In October 2011, a large mural and planting project was completed after years of planning by the staff and volunteers of the East 10th Street Civic Association. The CSX railroad underpass was overdue for a paint job and the two gloomy concrete I-65/70 overpasses acted as a dismal welcome to the Eastside. This is the only spot in the city where the Indianapolis Cultural Trail, Monon Trail, and the (eventual) Pogue’s Run Trail will connect. Civic Association staff Megan Sullivan and Tammi Hughes spearheaded the multi-partner facelift, which is part of the Urban Design and Gateway Implementation Plan.

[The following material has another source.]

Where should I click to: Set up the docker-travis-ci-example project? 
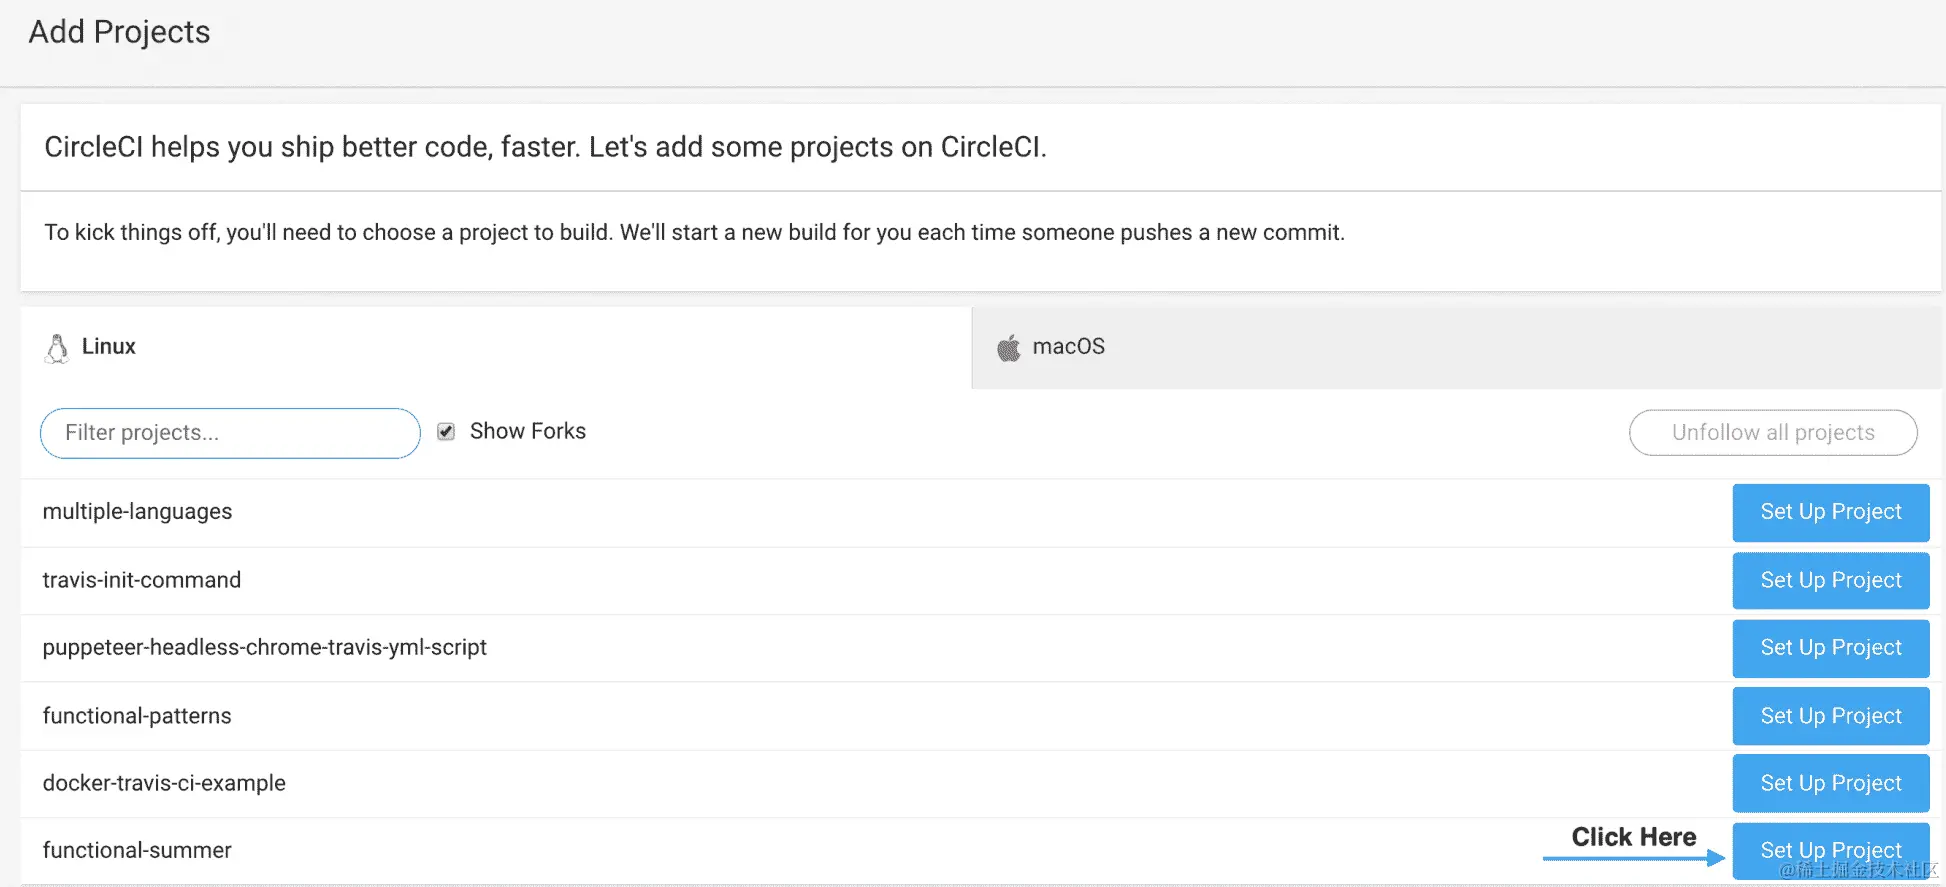(x=1830, y=783)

Over 8,000 Eli Lilly and Company employees volunteered for Indianapolis projects during Lilly’s Global Day of Service on October 6, 2011. The East 10th Street/Mass Avenue gateway project consisted of significant landscaping and the painting of five murals, as part of the Arts Council of Indianapolis and the City of Indianapolis’s “46 for XLVI” mural program.

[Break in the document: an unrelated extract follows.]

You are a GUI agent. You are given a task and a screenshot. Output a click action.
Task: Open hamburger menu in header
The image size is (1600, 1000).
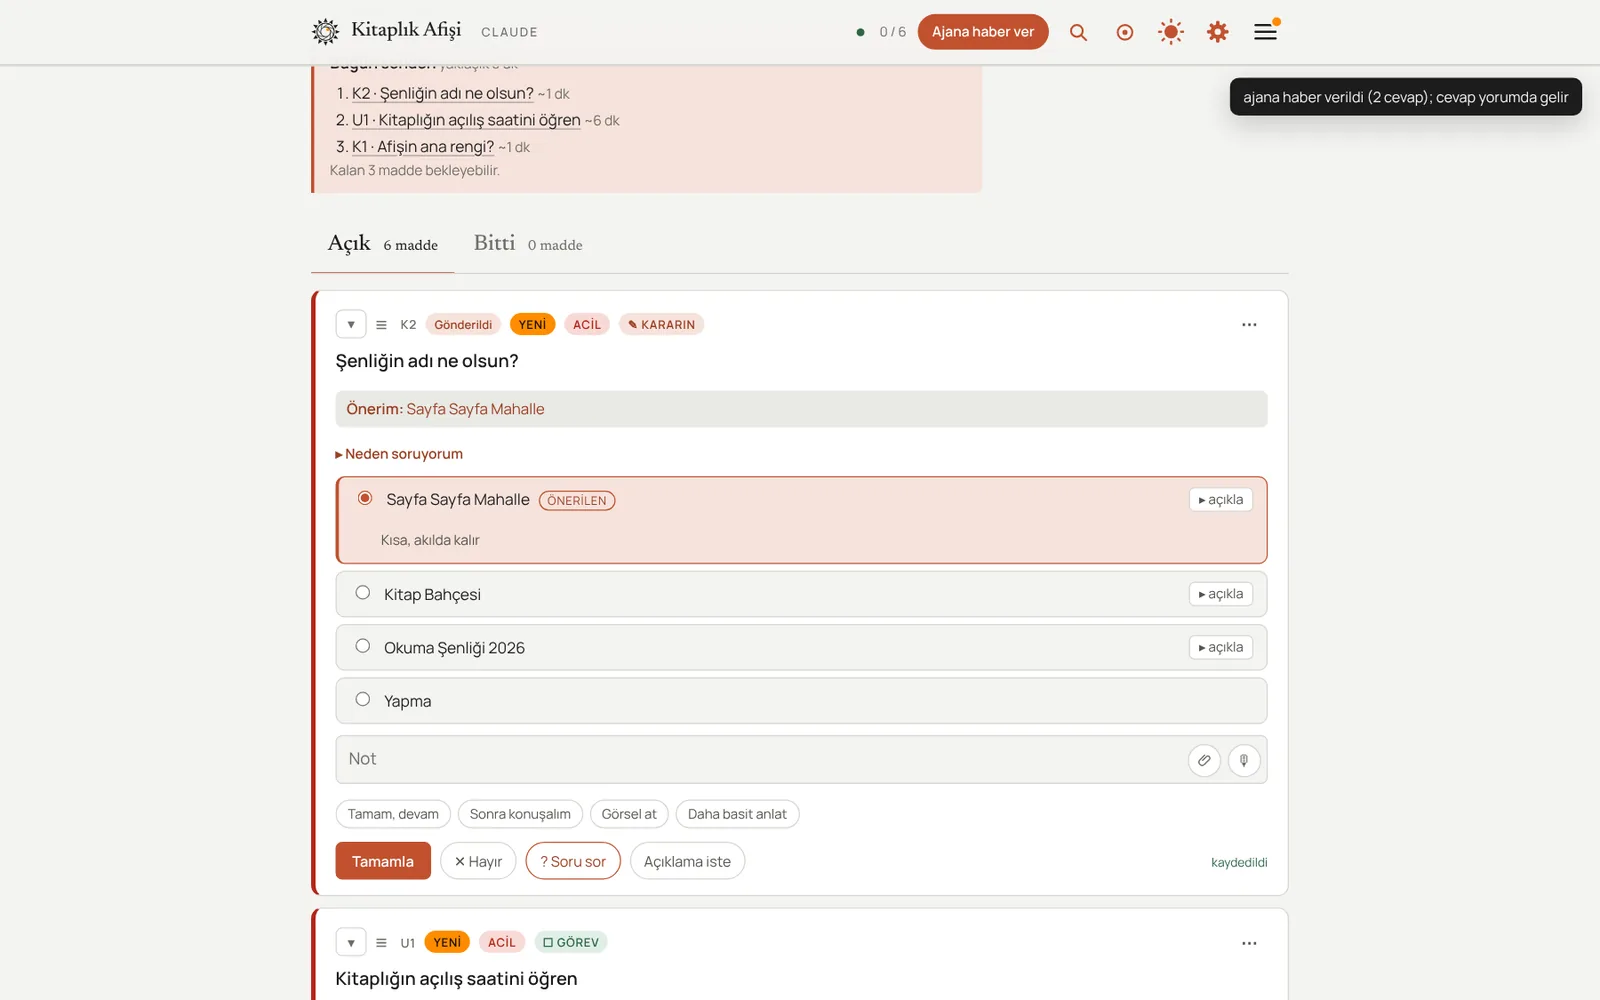[x=1265, y=32]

Mural artist Carl Leck supervised the Lilly workers and keyed the murals so that the correct colors would match his plan. Carl told me that he based the colors on “painted ladies” (brightly painted Victorian houses). Each band features geometric patterns. (Lilly’s Global Day of Service photographs by Joan Hostetler, October 6, 2011)

Tenth E Connect 10n Gateway signs

Photographs provided by the East 10th Street Civic Association

The East 10th Street Civic Association commissioned two identity and wayfinding signs at the intersection of E. Tenth Street and Massachusetts Avenue. The sign on the left was designed by Storrow Kinsella Associates and fabricated from aluminum.  by Mike Lyons at !WowhuH? and Indianapolis Fabrications. Directional signs point the way toward trails, public buildings, and neighborhoods.

Tenth Street Lights, JEH 17 Dec 2014

Photograph by Joan Hostetler, December 17, 2014

The latest improvement to the Payne Connect 10n gateway (named in honor of Brian and Gail Payne’s vision for connectivity throughout Indianapolis), is the installation of light globes inspired by Japanese paper lanterns at the eastside Feast of Lanterns. The canvas orbs use recycled RCA Dome roofing fabric.

Photograph by Joan Hostetler, October 11, 2011

The Massachusetts Avenue Passenger Depot stood at this location on the far east end of Massachusetts Avenue, among a small cluster of brick and frame business buildings and factories. The depot itself was demolished in the late 1930s, while I-65/70 later wiped out many of the other surrounding structures. Today, the building housing Black Market restaurant at 922 Massachusetts Avenue (right) and the four-story brick commercial structure to the left (now home to Indy Reads Books) are among the oldest survivors in the thriving East End of Mass Ave.

Photograph by Joan Hostetler, October 11, 2011

The old elevated tracks and interstate area looks drastically better and now welcomes thousands of motorists and pedestrians who pass through daily. Boosting the corridor even more will be the redevelopment of the Circle City Industrial Complex (the old Schwitzer Corporation building in the background), with construction to begin in 2015.  Directly to the right stood “The Little Depot,” which survives in the memories of only a few. I’m sure Hilton U. Brown and Frank Mesker would be shocked and disoriented to see the latest improvements to their old neighborhood.